Shield AI Raises $2B at $12.7B Valuation to Advance Autonomous Defense Systems
Funding Details
$2B
A $2B round does not knock politely. It arrives loud, precise, and fully aware of the room it is about to change. Shield AI just pulled $2B into the hangar at a $12.7B valuation, and it did not happen by accident or vibes. Advent International led the Series G, JPMorganChase Strategic Investment Group co-led, and Blackstone slid in $500M of preferred equity like a closer who knows the strike zone better than the ump, the kind of capital stack that shows up when the math works, the mission is clear, and the timing feels a little unfair to everyone else still warming up.
Gary Steele is now calling the plays as CEO, with Ryan Tseng shifting into the President seat after a decade of building while Brandon Tseng brings that operator edge forged as a Navy SEAL and Andrew Reiter remains the technical spine that keeps the whole system honest. Founders who stay in the fight while leveling up leadership is not just good governance, it is signal that the company knows exactly what it is and what it is becoming.

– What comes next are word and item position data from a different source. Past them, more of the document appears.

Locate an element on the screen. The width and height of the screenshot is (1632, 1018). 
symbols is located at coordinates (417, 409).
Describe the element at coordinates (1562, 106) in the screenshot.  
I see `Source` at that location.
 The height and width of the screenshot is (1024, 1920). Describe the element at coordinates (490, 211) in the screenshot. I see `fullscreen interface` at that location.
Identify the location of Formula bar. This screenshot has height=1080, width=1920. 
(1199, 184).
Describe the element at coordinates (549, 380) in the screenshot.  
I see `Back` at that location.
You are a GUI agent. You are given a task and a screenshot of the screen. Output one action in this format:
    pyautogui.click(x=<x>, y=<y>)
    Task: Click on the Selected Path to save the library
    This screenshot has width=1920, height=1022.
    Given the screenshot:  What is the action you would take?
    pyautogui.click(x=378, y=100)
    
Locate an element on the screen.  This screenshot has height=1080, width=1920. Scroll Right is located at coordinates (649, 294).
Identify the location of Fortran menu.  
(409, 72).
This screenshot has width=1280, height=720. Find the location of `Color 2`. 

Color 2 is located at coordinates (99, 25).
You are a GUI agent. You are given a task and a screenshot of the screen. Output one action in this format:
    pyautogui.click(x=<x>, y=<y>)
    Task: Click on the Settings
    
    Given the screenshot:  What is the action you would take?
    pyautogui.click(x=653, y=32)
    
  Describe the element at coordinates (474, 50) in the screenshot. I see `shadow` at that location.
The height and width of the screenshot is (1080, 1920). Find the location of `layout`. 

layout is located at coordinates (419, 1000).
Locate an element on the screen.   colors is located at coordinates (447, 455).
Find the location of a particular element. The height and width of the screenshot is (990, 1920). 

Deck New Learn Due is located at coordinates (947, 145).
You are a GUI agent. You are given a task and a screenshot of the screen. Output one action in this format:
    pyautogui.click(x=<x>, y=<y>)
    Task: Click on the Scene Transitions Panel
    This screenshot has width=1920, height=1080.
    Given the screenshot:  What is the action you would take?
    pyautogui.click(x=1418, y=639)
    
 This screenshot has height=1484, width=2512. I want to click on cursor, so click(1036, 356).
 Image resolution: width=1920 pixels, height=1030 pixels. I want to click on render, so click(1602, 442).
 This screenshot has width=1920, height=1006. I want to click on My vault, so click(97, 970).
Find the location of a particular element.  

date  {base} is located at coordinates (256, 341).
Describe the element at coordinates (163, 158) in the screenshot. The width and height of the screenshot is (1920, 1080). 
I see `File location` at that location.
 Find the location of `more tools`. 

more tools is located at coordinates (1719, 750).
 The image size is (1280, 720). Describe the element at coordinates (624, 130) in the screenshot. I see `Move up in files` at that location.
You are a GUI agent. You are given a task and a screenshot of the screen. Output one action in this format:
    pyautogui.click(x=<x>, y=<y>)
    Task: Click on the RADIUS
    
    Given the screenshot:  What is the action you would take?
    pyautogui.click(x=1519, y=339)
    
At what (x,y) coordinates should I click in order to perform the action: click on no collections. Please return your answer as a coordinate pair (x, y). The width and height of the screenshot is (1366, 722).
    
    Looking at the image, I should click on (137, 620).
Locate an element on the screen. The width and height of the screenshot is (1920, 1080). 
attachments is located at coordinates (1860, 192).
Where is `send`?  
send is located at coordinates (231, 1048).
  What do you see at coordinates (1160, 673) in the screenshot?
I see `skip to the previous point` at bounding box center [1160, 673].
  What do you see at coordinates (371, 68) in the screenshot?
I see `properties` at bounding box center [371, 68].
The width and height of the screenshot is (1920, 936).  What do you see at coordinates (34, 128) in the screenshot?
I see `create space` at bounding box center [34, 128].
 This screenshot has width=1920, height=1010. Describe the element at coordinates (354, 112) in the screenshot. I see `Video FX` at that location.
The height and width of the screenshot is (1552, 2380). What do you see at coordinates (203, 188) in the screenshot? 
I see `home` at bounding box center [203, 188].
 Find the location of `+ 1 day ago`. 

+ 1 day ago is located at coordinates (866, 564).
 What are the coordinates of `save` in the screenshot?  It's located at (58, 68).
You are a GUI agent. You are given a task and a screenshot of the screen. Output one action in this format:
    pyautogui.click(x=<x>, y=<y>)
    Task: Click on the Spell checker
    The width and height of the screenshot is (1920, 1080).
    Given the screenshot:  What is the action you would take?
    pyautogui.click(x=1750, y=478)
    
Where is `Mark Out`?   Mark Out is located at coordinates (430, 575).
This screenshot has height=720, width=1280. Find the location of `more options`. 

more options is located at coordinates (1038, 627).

What they are building is not just hardware that flies, it is judgment that scales, with Hivemind acting as the pilot, not the passenger, training in synthetic worlds and showing up ready for the real one. Fold in the acquisition of Aechelon Technology, with Ignacio Sanz Pastor continuing to run point, and the simulation layer sharpens into something closer to rehearsal than theory, where the gap between practice and mission starts to close.
The X BAT program sits right in the middle of that story, not a concept or a maybe but a funded push toward AI piloted aircraft built to operate where humans should not have to, and when paired with V BAT already in the field, the architecture comes into focus with software first, aircraft as extensions, and autonomy as the product. The name Shield AI stops sounding like branding and starts reading like intent.
The lesson sits in the middle of all this capital and capability, where the winners are not just building tools but systems that learn faster than the environment changes, raising big because they solved something hard before asking for the check, partnering with capital that understands patience and pressure at the same time, and making acquisitions that compound instead of distract.
Congratulations to Gary Steele, Ryan Tseng, Brandon Tseng, Andrew Reiter, and Ignacio Sanz Pastor for putting together a round that feels less like funding and more like positioning, the kind that makes competitors reread their roadmap and wonder if they missed a turn somewhere above the clouds.